He nodded. “I didn’t think it was a funny one.”

“No.” Of course not. And now she was sounding like an idiot, she supposed. She gathered herself, trying to organize her words carefully. “Gage just wanted me to know that several other women received similar calls.”

One of his eyebrows lifted. “Really.”

“Probably just kids.”

“Maybe.”

His response didn’t seem to make sense. “Maybe?”

“Well, that would depend, wouldn’t it?”

“On what?”

“On what has you so scared, and who else received the calls.”

“What in the world do you mean?”

He shrugged. “Life has made me suspicious.”

“Oh.” She bit her lower lip, realizing that nothing in her life had prepared her for dealing with a man like this. He seemed to come at things from a unique direction, unlike anything she was familiar with.

He started to turn away. “Well, as long as you’re okay …”

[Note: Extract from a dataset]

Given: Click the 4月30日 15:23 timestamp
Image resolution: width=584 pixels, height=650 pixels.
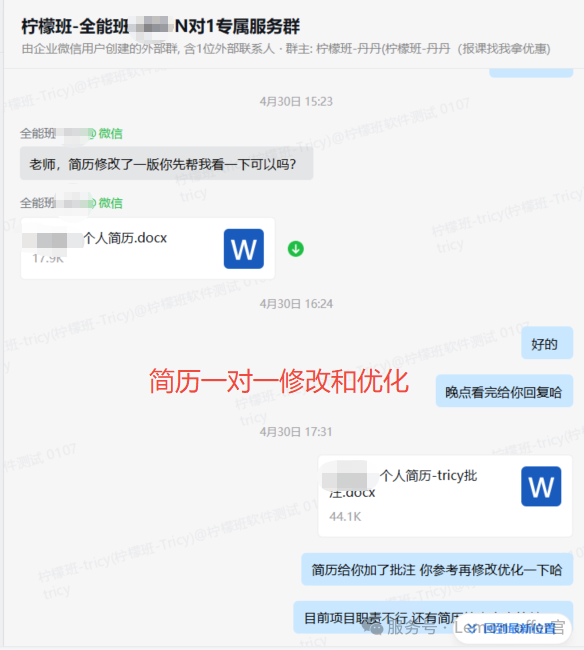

He didn’t ask a single question. She found that intriguing, given what little he had figured out about her in the short time since he moved in. Any other person would have been asking dozens of question, but this man just seemed to accept that she was afraid, she must have good reason for it and that it was none of his business.

In that moment she thought it possible that she might come to like him.

“Wade?”

He stopped and turned back to her. He didn’t say a word, simply looked at her.

“I, uh …” How could she say that she didn’t want to be alone? That she was tired of being locked in the prison of her own thoughts? That even though solitude had provided her only safety for a year now, she was sick of it, and sick of her own company. Tired enough of it all to feel an impulse toward risk. Just a small risk.

“Should I make coffee?” he asked.

He had understood, though how she couldn’t imagine. She might have been about to ask him anything, tell him anything.

All she said was, “Thanks.” Because there was nothing else she could say.

She switched the TV off so she could listen to his movements in the kitchen. Everything he needed was beside the drip coffeemaker, so he wouldn’t have trouble finding it. And finally she could afford to have more than one cup each day. Imagine that, being reduced to one cup of coffee and a can of soup each day.

Sure, there were plenty of people in the world who had less, but her life had never before been restricted in such a way. She’d always been luckier than that. Always. Until recently.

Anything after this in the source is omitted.